The big summer transfer saga involves Arsenals captain Cesc Fabregas and former club Barcelona. Cesc has made no secret of his desire to rejoin his boyhood club at some stage in his career and Mr Wenger understands this, but the antics of Barcelona and their players trying to lure Cesc has boarded on ridicule! First of all Puyol (and Liverpools own Pepe Reina) forced the Barcelona shirt onto young Cesc whilst celebrating Spain’s famous World Cup win, vacating Barca president Joan Laporta has also made various comments to the media about Barcelona’s desire to sign Fabbers.
The whole episode stinks, even the Barca players have come out publically and demanded that Fabregas should and will join Barcelona. Im sure that the Catalan giants are a bit miffed at how Arsenal signed Fabregas from them as a kid but this pursuit of a player is just not right. The lack of respect and class shown by Barcelona is ignored by most fans as people associate Barcelona with beautiful free flowing football and not these dirty under hand tactics.

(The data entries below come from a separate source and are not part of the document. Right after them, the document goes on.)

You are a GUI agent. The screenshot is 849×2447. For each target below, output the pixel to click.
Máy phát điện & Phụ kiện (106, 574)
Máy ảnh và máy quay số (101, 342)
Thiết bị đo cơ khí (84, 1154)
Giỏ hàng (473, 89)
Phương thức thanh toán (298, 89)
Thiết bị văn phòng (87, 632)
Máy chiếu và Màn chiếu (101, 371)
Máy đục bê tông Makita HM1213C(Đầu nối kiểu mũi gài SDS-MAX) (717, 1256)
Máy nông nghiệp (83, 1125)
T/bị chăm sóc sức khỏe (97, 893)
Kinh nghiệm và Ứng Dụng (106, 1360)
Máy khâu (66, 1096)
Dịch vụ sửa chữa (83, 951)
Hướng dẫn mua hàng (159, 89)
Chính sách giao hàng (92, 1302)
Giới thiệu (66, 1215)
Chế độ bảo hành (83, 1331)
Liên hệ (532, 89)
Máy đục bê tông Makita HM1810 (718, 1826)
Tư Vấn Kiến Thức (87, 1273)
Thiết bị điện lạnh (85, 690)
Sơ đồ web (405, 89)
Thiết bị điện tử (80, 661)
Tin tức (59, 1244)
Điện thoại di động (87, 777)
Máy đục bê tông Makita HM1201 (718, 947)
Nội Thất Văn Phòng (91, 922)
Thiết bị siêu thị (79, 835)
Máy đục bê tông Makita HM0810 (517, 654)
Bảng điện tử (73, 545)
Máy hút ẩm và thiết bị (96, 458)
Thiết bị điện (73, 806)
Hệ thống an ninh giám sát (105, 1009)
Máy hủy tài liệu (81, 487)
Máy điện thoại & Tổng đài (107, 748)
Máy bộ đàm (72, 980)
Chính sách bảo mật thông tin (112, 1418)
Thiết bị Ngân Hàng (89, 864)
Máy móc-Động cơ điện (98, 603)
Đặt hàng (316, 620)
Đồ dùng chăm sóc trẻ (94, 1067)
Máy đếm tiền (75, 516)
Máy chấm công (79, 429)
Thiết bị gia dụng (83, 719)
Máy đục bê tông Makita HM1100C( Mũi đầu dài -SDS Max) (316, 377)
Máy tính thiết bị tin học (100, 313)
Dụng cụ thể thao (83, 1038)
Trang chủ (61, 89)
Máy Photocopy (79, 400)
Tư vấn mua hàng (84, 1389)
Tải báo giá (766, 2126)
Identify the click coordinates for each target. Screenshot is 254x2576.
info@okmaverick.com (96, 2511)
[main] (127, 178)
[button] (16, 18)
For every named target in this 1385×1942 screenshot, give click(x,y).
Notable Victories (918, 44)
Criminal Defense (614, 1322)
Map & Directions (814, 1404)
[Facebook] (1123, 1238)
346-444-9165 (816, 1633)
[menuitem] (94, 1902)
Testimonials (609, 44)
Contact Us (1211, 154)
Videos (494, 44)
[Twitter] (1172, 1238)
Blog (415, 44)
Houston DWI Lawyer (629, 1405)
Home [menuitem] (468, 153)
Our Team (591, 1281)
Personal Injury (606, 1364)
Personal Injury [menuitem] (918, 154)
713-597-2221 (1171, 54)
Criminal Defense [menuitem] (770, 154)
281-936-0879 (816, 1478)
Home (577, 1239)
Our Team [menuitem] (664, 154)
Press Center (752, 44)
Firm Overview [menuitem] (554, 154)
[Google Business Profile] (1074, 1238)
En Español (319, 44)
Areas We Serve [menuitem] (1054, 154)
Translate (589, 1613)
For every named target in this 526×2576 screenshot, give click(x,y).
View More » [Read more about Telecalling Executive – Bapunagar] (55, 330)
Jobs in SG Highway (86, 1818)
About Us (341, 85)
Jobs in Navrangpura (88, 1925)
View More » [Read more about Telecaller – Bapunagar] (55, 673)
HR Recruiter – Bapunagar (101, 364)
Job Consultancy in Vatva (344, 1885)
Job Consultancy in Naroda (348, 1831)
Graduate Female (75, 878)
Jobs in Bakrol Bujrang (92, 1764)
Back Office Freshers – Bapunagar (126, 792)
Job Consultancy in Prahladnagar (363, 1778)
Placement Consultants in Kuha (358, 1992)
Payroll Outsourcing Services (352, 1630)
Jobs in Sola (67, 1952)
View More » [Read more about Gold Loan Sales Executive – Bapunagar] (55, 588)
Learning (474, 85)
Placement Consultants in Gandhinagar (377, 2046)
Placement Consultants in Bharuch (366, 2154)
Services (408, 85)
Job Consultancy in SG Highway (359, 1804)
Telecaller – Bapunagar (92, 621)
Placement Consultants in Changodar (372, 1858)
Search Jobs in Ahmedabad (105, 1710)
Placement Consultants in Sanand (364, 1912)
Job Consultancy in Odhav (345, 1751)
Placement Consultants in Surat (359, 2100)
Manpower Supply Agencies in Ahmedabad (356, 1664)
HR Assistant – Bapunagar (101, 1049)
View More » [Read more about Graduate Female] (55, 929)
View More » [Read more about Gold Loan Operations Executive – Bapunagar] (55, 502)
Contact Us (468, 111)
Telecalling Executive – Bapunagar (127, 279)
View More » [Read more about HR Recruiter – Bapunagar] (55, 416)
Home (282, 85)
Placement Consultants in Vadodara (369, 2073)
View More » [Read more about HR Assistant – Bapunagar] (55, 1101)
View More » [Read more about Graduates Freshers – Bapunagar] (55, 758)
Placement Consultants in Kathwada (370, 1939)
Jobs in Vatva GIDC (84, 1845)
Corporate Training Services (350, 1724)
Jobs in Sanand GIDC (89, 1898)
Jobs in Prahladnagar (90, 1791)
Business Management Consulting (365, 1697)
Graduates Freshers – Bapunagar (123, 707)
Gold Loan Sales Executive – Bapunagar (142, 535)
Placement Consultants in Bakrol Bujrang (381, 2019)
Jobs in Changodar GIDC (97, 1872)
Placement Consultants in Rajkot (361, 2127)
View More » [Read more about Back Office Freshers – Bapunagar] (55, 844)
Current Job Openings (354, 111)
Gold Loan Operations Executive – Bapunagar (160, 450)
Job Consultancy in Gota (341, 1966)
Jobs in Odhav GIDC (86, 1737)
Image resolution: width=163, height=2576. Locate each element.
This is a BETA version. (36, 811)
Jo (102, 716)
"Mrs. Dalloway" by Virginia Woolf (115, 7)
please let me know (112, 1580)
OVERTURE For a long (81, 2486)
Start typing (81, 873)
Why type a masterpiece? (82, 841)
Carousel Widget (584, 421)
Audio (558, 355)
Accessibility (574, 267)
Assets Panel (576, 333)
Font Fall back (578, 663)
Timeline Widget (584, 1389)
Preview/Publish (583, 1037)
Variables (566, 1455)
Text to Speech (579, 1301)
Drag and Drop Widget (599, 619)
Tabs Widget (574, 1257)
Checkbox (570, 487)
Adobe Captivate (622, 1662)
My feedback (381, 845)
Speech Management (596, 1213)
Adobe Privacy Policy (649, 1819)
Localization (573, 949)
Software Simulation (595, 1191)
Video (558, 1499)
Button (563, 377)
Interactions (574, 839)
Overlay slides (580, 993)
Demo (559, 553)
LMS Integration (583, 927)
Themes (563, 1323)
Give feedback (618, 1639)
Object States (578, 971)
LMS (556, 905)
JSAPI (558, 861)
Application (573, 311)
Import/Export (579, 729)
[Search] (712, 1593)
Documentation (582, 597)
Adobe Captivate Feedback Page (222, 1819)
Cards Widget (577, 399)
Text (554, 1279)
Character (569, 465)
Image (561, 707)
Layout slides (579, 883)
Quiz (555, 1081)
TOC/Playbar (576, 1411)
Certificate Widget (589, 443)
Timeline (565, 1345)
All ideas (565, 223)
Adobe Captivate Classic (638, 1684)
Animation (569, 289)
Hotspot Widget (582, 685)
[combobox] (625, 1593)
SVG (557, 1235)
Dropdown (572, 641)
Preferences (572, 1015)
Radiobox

All during this tug-of-war Arsenal and Arsene Wenger have remained with a sense of calm and dignity, a complete contrast to Barcelona’s attempted daylight robbery of Fabregas. It’s the most obvious case of tapping up I have ever seen yet the devious and underhand way which it was conducted means it will go unpunished by FIFA. As the players of a club are not official representatives, therefore any punishment handed out would have to be on an individual basis and not at Barcelona as a club. Even Laporta’s comments will go unpunished as he will no longer be president at the Nou Camp, making way for Sandro Rosell.
We all know that tapping up exists in football, it has done for years but it is normally done in private between the player a third party. Yet the way the Spanish media, the club and their players have conducted themselves is a disgrace. The English Premier League may produce and import some unsavory characters but at least our clubs conduct themselves with respect and dignity unlike our Spanish counterparts.